Does any of this money also get sent back to the county/state too? Just wondering what other stakeholders are benefitting from the status quo.

 

Given the way these prisons are run (it seems often poorly with a profit motive rather than one trying to help reduce recidivism) why not just start a nonprofit private prison from scratch and manage the whole thing? Palmer Luckey mentioned this in an interview a while back as something he'd be working on if he hadn't decided to build Anduril: https://www.forbes.com/sites/jilliandonfro/2019/10/31/palmer-luckey-oculus-anduril-forbes-under-30-summit-nonprofit-prisons/?sh=7f3d1615ecee

In one sense this is a distributional issue, hurting the families of the convicted, who are likely to be relatively poor by US (but not global) standards. That would argue against it being high priority, as one might instead lobby for more progressive US policies, which is also not priority for reasons often discussed.

Although I guess you might could make the case that US long term prisoners themselves are among the worst off people in the world?
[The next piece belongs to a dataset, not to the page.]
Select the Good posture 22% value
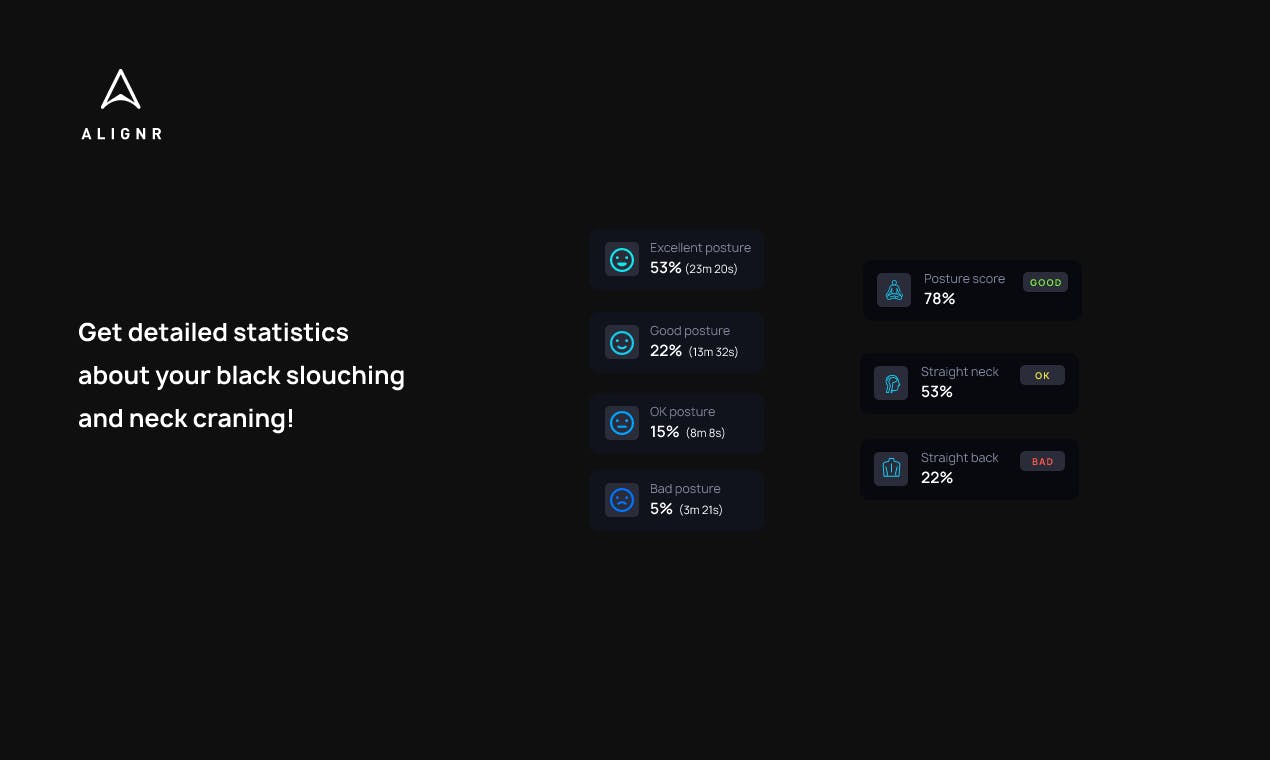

Anyways there may be an important efficiency issue here: prisoners are charged well above (the near 0) cost per call, so they will “under-consume” communication with families. And these communications might have very large benefits for the psychological well being of prisoners and their families and maybe their reintegration into society?

This is a really important issue!

A big thing to keep in mind-along with most other issues in the US- are the people and entities that are preventing solutions from happening. There are many bills on important issues that get killed after several attempts. To me based on a recent advocacy effort in my city on this issue there seems to be lots of public support.

I think we need to be asking, "what are tangible ways to get solutions passed that the public already supports?" It's in part a matter of navigating an oligarchy.